I have a recursive query that is working as intended for calculating weighted average cost for inventory calculation. My problem is that I need multiple weighted average from the same query grouped by different columns. I know I can solve the issue by calculating it multiple times, one for each key-column. But because of query performance considerations, I want it to be traversed once.

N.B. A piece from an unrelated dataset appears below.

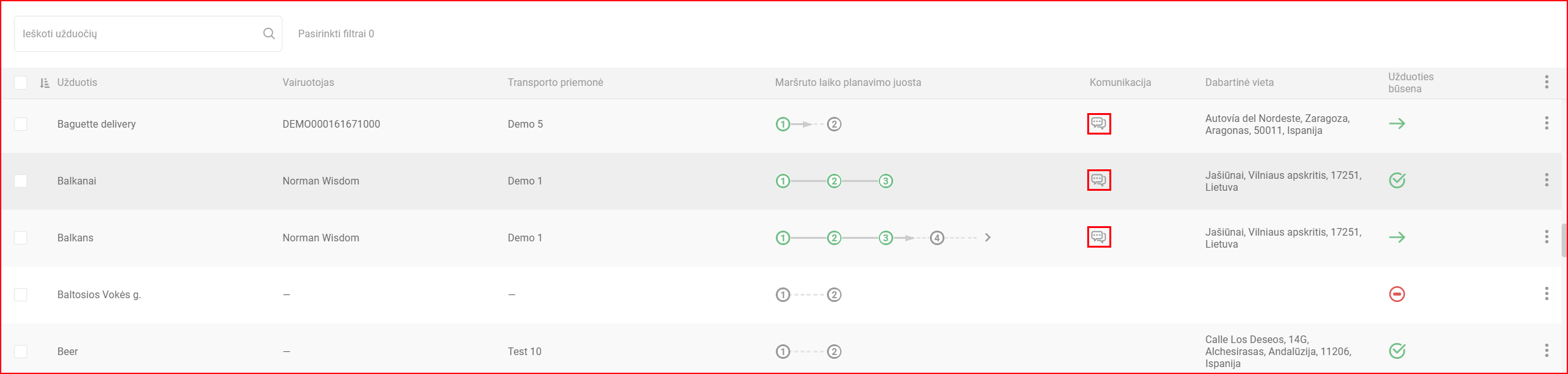Check the Baguette delivery row checkbox
Screen dimensions: 1568x374
[21, 124]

Sometimes I have 1M+ rows.
I have simplified the data and replaced weighted average to a simple sum to make my problem more easy to follow.
How can I get the result below using recursive cte? Remember that I have to use a recursive query to calculate weighted average cost. I am on sql server 2016.

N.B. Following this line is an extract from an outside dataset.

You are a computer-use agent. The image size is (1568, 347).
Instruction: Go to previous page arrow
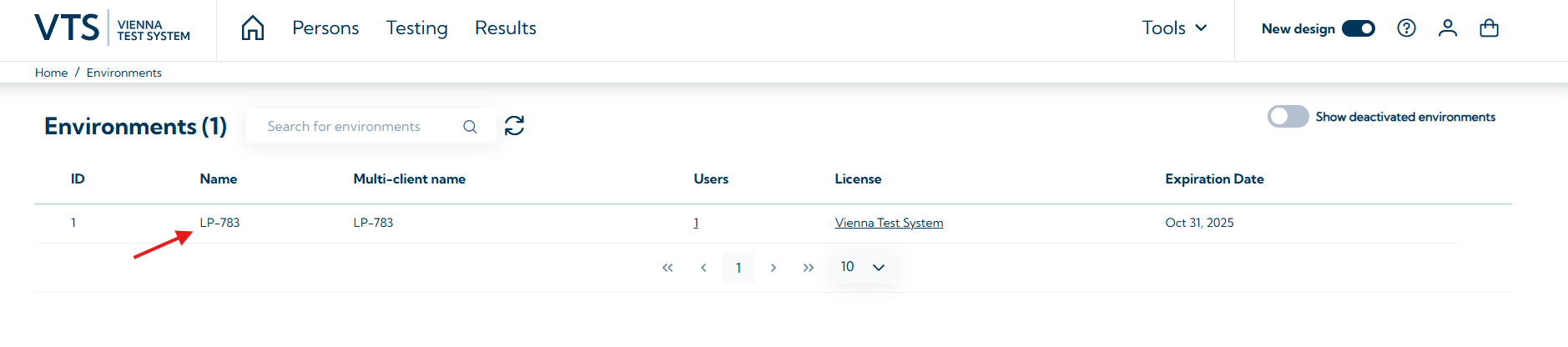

Example data (Id is also the sort order. The Id and Key is unique together.)
Id Key1 Key2 Key3 Value
1 1 1 1 10
2 1 1 1 10
3 1 2 1 10
4 2 2 1 10
5 1 2 1 10
6 1 1 2 10
7 1 1 1 10
8 3 3 1 10
Expected result
Id Key1 Key2 Key3 Value Key1Sum Key2Sum Key3Sum
1 1 1 1 10 10 10 10
2 1 1 1 10 20 20 20
3 1 2 1 10 30 10 30
4 2 2 1 10 10 20 40
5 1 2 1 10 40 30 50
6 1 1 2 10 50 30 10
7 1 1 1 10 60 40 60
8 3 3 1 10 10 10 70
EDIT
After some well deserved criticism I have to be much better in how I make a question.

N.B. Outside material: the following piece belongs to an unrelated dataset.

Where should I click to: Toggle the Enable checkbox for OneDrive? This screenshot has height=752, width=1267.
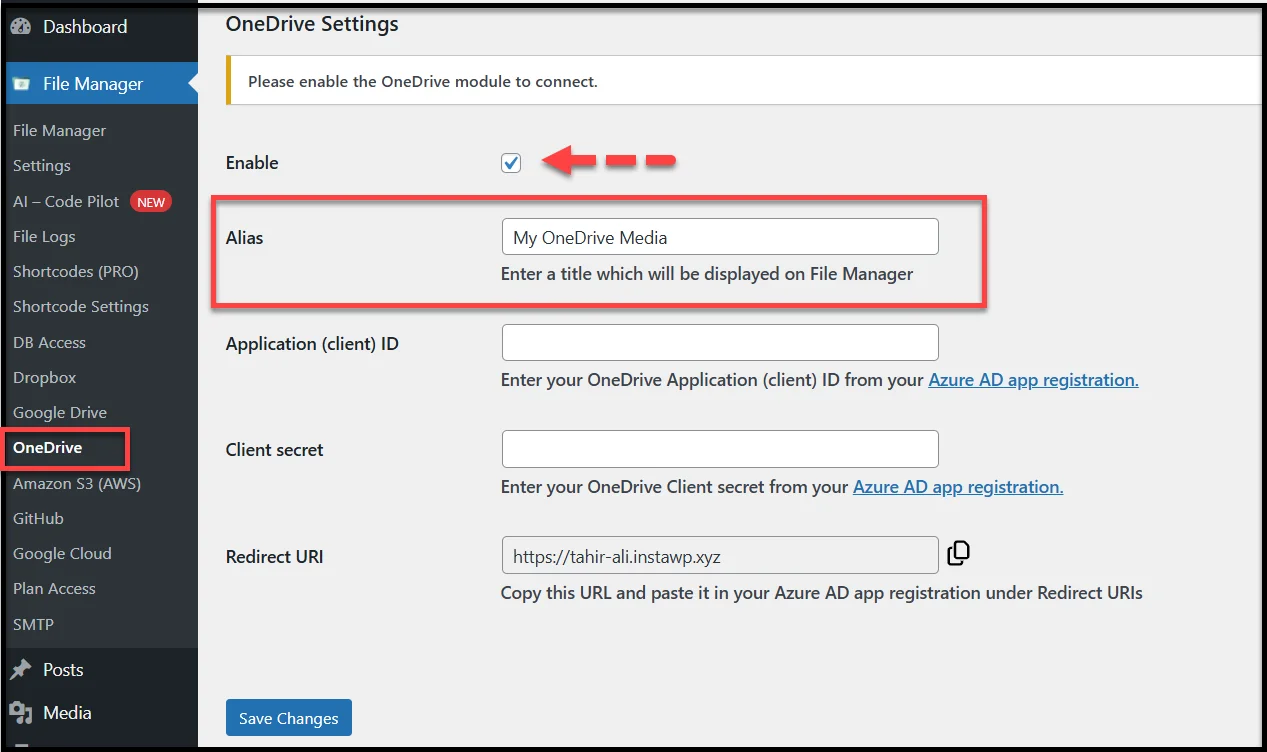(510, 162)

Here is an example and why I need a recursive query. In the example I get the result for Key1, but I need it for Key2 and Key3 as well in the same query. I know that I can repeat the same query three times, but that is not preferable.
DECLARE #InventoryItem AS TABLE (
IntentoryItemId INT NULL,
InventoryOrder INT,
Key1 INT NULL,
Key2 INT NULL,
Key3 INT NULL,
Quantity NUMERIC(22,9) NOT NULL,
Price NUMERIC(16,9) NOT NULL
);
INSERT INTO #InventoryItem (
IntentoryItemId,
InventoryOrder,
Key1,
Key2,
Key3,
Quantity,
Price
)
VALUES
(1, NULL, 1, 1, 1, 10, 1),
(2, NULL, 1, 1, 1, 10, 2),
(3, NULL, 1, 2, 1, 10, 2),
(4, NULL, 2, 2, 1, 10, 1),
(5, NULL, 1, 2, 1, 10, 5),
(6, NULL, 1, 1, 2, 10, 3),
(7, NULL, 1, 1, 1, 10, 3),
(8, NULL, 3, 3, 1, 10, 1);
--The steps below will give me the cost "grouped" by Key1
WITH Key1RowNumber AS (
SELECT
IntentoryItemId,
ROW_NUMBER() OVER (PARTITION BY Key1 ORDER BY IntentoryItemId) AS RowNumber
FROM #InventoryItem
)
UPDATE #InventoryItem
SET InventoryOrder = Key1RowNumber.RowNumber
FROM #InventoryItem InventoryItem
INNER JOIN Key1RowNumber
ON Key1RowNumber.IntentoryItemId = InventoryItem.IntentoryItemId;
WITH cte AS (
SELECT
IntentoryItemId,
InventoryOrder,
Key1,
Quantity,
Price,
CONVERT(NUMERIC(22,9), InventoryItem.Quantity) AS CurrentQuantity,
CONVERT(NUMERIC(22,9), (InventoryItem.Quantity * InventoryItem.Price) / NULLIF(InventoryItem.Quantity, 0)) AS AvgPrice
FROM #InventoryItem InventoryItem
WHERE InventoryItem.InventoryOrder = 1
UNION ALL
SELECT
Sub.IntentoryItemId,
Sub.InventoryOrder,
Sub.Key1,
Sub.Quantity,
Sub.Price,
CONVERT(NUMERIC(22,9), Main.CurrentQuantity + Sub.Quantity) AS CurrentQuantity,
CONVERT(NUMERIC(22,9),
((Main.CurrentQuantity) * Main.AvgPrice + Sub.Quantity * Sub.price)
/
NULLIF((Main.CurrentQuantity) + Sub.Quantity, 0)
) AS AvgPrice
FROM CTE Main
INNER JOIN #InventoryItem Sub
ON Main.Key1 = Sub.Key1
AND Sub.InventoryOrder = main.InventoryOrder + 1
)
SELECT cte.IntentoryItemId, cte.AvgPrice
FROM cte
ORDER BY IntentoryItemId
Why you will want to calculate on 1M+ rows ?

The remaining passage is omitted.